Please copy out the listing below word for word, leaving out the pictures.
* BEGIN *
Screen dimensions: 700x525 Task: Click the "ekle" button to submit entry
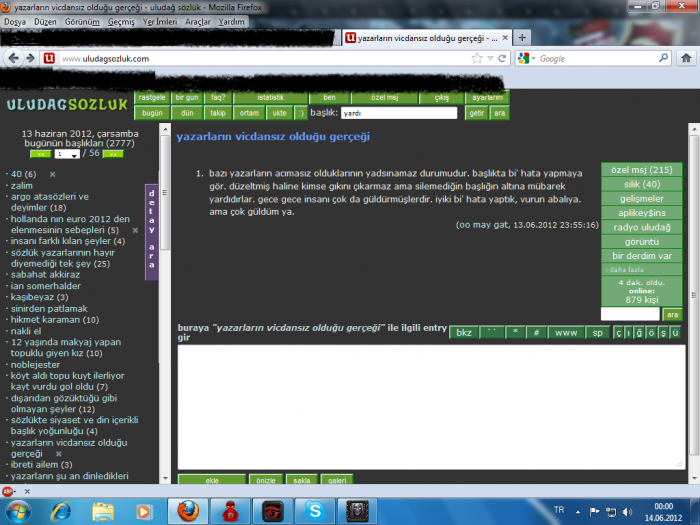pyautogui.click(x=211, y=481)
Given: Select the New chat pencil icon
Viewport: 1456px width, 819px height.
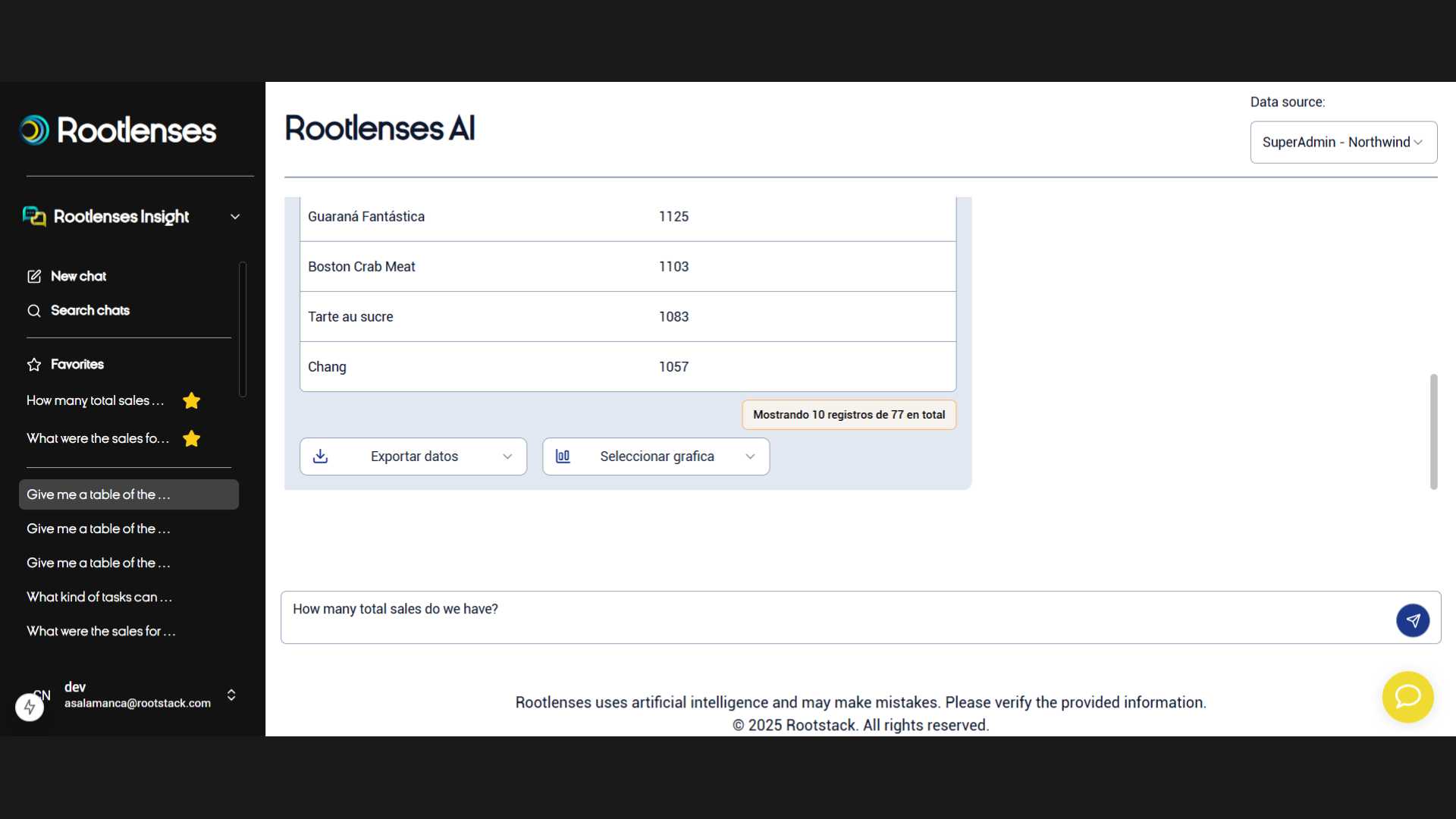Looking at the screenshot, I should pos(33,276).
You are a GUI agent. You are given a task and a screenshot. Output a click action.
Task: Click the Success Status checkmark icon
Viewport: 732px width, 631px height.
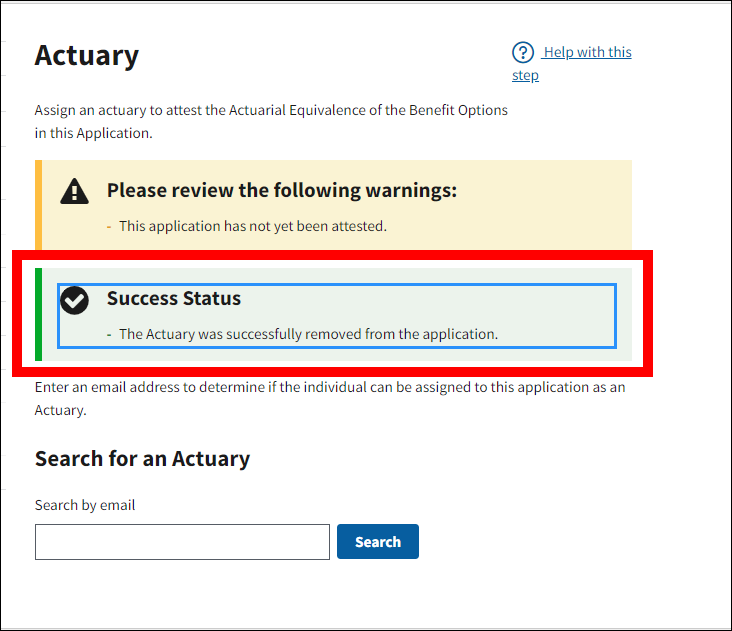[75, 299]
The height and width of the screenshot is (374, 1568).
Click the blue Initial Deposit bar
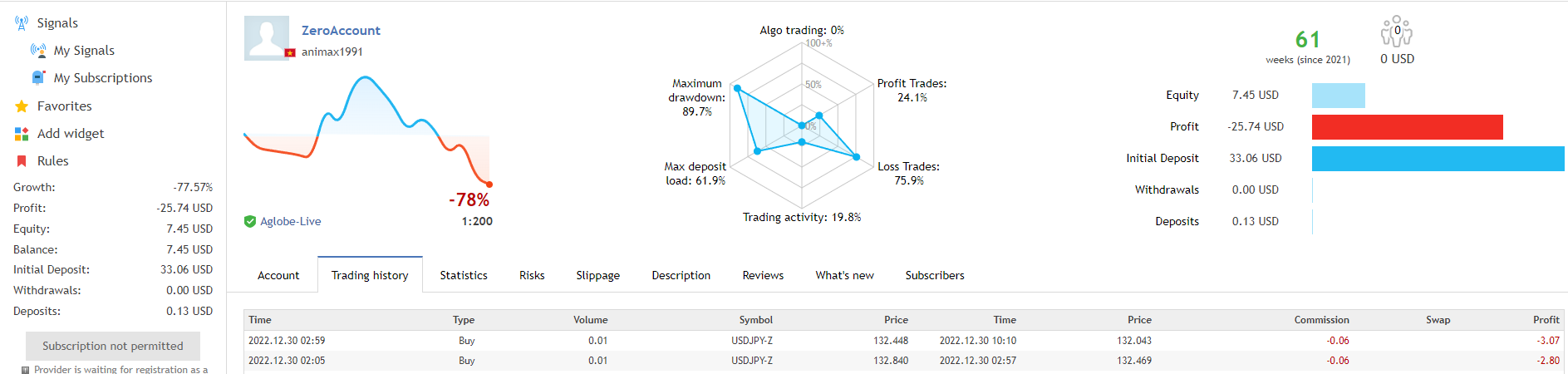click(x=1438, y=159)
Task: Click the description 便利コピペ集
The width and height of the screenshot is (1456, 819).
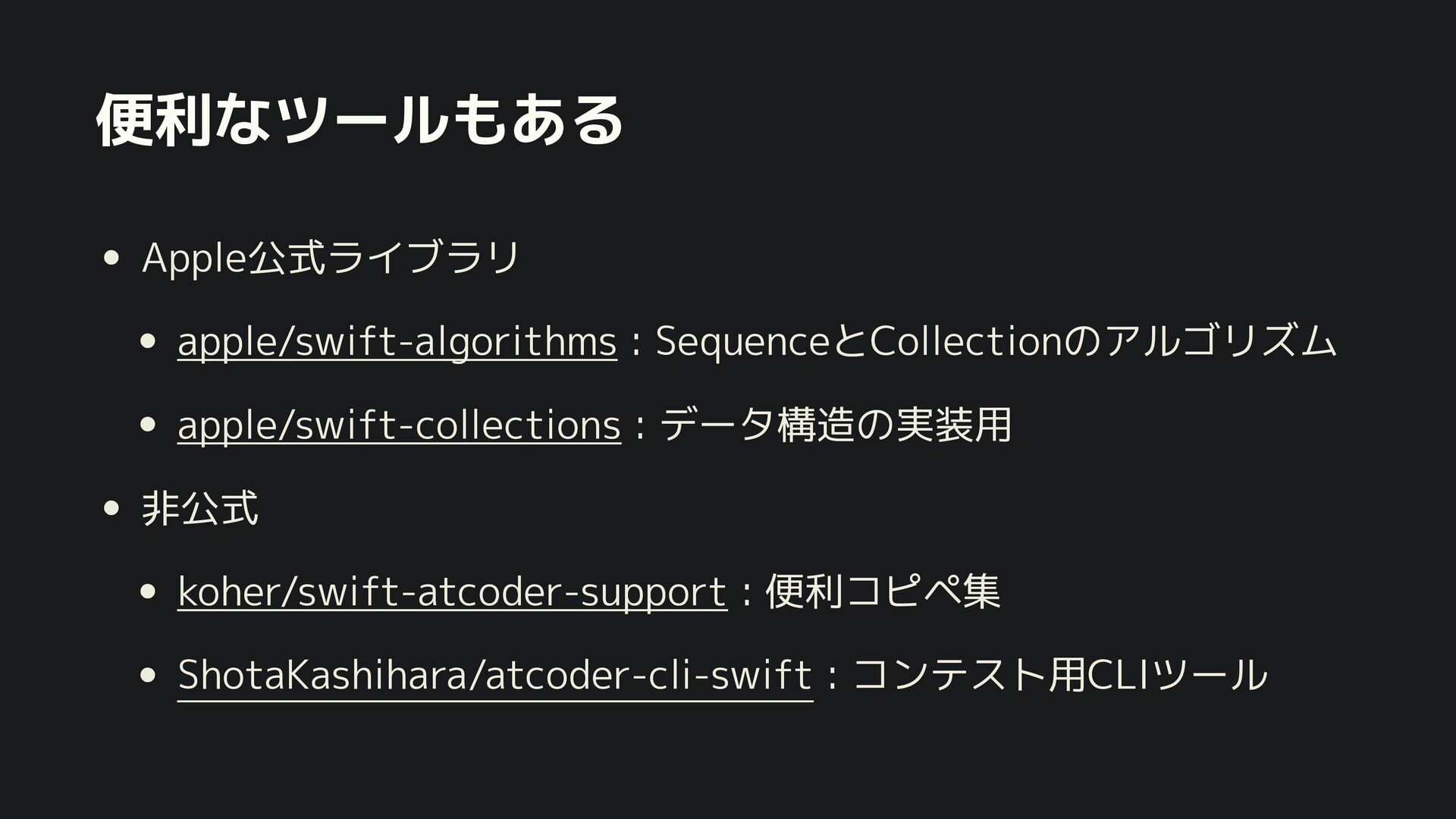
* END *
__OUTPUT BELOW__:
Screen dimensions: 700x525 Task: Click the "ekle" button to submit entry
pyautogui.click(x=211, y=481)
Given: Select the New chat pencil icon
Viewport: 1456px width, 819px height.
Looking at the screenshot, I should pos(33,276).
You are a GUI agent. You are given a task and a screenshot. Output a click action.
Task: Click the Success Status checkmark icon
Viewport: 732px width, 631px height.
[75, 299]
The height and width of the screenshot is (374, 1568).
Click the blue Initial Deposit bar
click(x=1438, y=159)
Task: Click the description 便利コピペ集
The width and height of the screenshot is (1456, 819).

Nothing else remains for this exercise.